Il piano prevedeva un attacco ad un mezzo tedesco che trasportava soldati.
Tutto era pronto. Quando avvistammo l’automezzo, facemmo scattare la
trappola; la nostra intenzione era solo quella di prendere le armi e l’automezzo militare. I tedeschi, colti di sorpresa, non reagirono e alla nostra
intimazione di alzare le mani, subito ubbidirono. Purtroppo durante l’azione alcuni del nostro gruppo, inesperti, vennero presi dal panico e restarono
lontani, nascosti tra il grano alto, lasciando allo scoperto solo Franck, un ex
prigioniero jugoslavo, e me. La conseguenza fu tragica: i tedeschi, appena
videro che eravamo solo in due, misero mano alle armi, facendo fuoco, e
partirono di gran corsa. Una loro pallottola colpì il mio compagno, che morì
subito.
Si trattò di un brutto episodio. In qualità di comandante dei Gap avrei
anche potuto mettere sotto processo per vigliaccheria coloro che, invece di
intervenire, per paura si erano allontanati, lasciandoci esposti al fuoco dei
tedeschi e facendo fallire l’azione. Tuttavia, non volli procedere perché
ormai i nazisti erano in ritirata e di violenze e morti ce n’erano state già
troppe.
Verso la fine dell’inverno, anche un prigioniero polacco venne a chiedere
ospitalità a casa mia. Certo la situazione non era per niente bella.
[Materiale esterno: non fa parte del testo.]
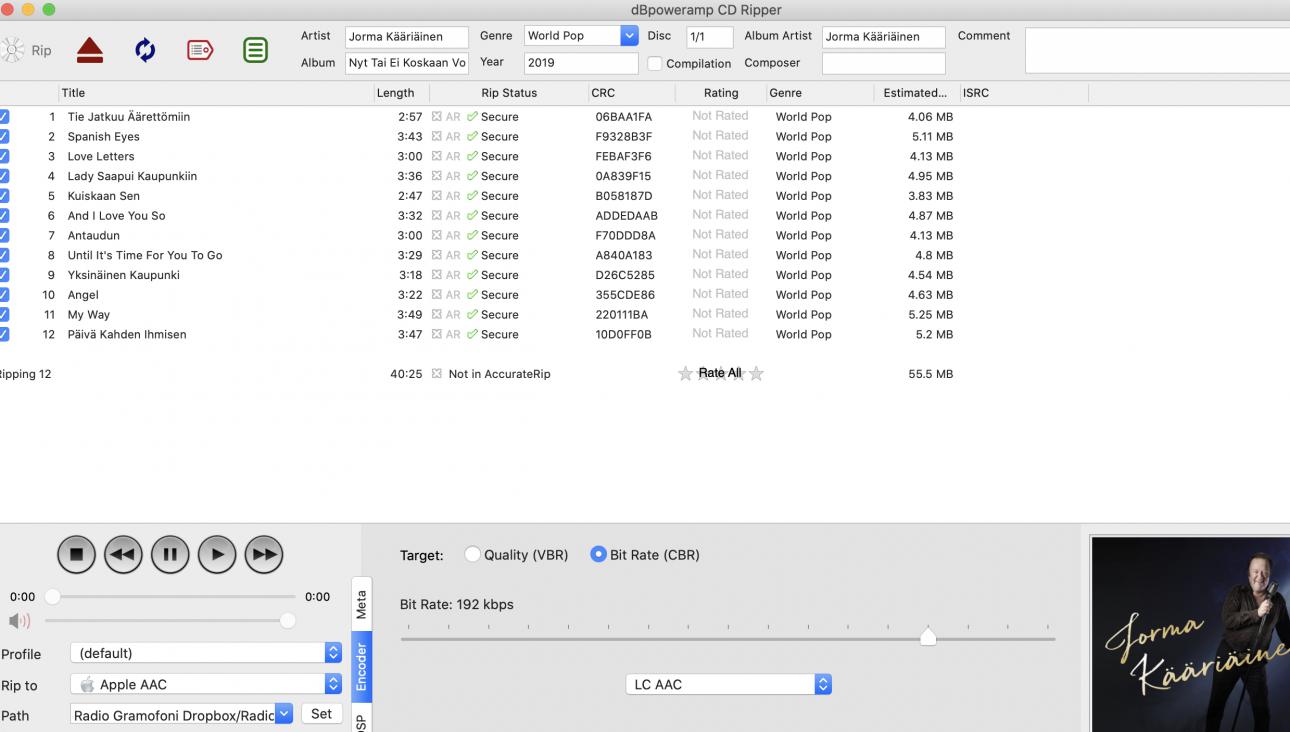The image size is (1290, 732).
Task: Skip forward with the fast-forward button
Action: (264, 554)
Comunque, la mia casa venne aperta anche a lui, che rimase fino all’arrivo degli
americani.
Ogni tanto di notte tornavo a casa per riabbracciare i miei e vedevo che
tutti davano una mano: avevamo anche le bestie ed ognuno faceva la sua
parte.
Durante quel lungo periodo nacque un rapporto profondo tra il prigioniero
polacco e mia sorella Jolanda; infatti, finita la guerra, tornò per sposarla e
poi partirono insieme per l’Argentina, precisamente per Buenos Aires.
Da là mia sorella scriveva sempre di essere contenta e che si trovava bene.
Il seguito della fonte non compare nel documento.